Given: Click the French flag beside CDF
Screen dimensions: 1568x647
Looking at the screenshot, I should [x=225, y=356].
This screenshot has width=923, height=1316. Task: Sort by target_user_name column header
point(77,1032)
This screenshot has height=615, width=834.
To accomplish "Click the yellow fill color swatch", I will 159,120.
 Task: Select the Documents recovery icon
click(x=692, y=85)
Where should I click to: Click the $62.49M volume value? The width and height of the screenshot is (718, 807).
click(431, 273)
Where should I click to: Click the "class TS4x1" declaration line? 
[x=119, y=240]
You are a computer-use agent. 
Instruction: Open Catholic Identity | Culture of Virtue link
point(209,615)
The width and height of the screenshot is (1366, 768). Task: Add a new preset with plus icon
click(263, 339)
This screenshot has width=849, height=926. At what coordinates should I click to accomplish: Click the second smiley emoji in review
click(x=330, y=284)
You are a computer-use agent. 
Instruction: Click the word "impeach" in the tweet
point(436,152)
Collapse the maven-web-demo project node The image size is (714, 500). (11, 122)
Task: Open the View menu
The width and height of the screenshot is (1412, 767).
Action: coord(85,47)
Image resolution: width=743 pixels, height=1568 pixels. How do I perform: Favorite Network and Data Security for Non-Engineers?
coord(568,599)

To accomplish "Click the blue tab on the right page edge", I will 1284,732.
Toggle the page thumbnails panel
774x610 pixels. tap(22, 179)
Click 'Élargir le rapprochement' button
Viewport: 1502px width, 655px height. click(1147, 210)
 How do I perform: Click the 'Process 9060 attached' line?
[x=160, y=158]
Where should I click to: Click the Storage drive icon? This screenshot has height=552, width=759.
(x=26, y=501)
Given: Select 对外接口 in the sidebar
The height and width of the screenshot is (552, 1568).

Activity:
Having read the entries, repeat them all exactly.

Finished exercise:
Given: Click the French flag beside CDF
Screen dimensions: 1568x647
Looking at the screenshot, I should [x=225, y=356].
This screenshot has width=923, height=1316. Task: Sort by target_user_name column header
point(77,1032)
This screenshot has height=615, width=834.
To accomplish "Click the yellow fill color swatch", I will 159,120.
 Task: Select the Documents recovery icon
click(x=692, y=85)
Where should I click to: Click the $62.49M volume value? The width and height of the screenshot is (718, 807).
click(431, 273)
Where should I click to: Click the "class TS4x1" declaration line? 
[x=119, y=240]
You are a computer-use agent. 
Instruction: Open Catholic Identity | Culture of Virtue link
point(209,615)
The width and height of the screenshot is (1366, 768). Task: Add a new preset with plus icon
click(263, 339)
This screenshot has width=849, height=926. At what coordinates should I click to accomplish: Click the second smiley emoji in review
click(x=330, y=284)
You are a computer-use agent. 
Instruction: Click the word "impeach" in the tweet
point(436,152)
Collapse the maven-web-demo project node The image size is (714, 500). (11, 122)
Task: Open the View menu
The width and height of the screenshot is (1412, 767).
Action: coord(85,47)
Image resolution: width=743 pixels, height=1568 pixels. How do I perform: Favorite Network and Data Security for Non-Engineers?
coord(568,599)

To accomplish "Click the blue tab on the right page edge", I will 1284,732.
Toggle the page thumbnails panel
774x610 pixels. tap(22, 179)
Click 'Élargir le rapprochement' button
Viewport: 1502px width, 655px height. click(1147, 210)
 How do I perform: Click the 'Process 9060 attached' line?
[x=160, y=158]
Where should I click to: Click the Storage drive icon? This screenshot has height=552, width=759.
(x=26, y=501)
Given: Select 对外接口 in the sidebar
The height and width of the screenshot is (552, 1568).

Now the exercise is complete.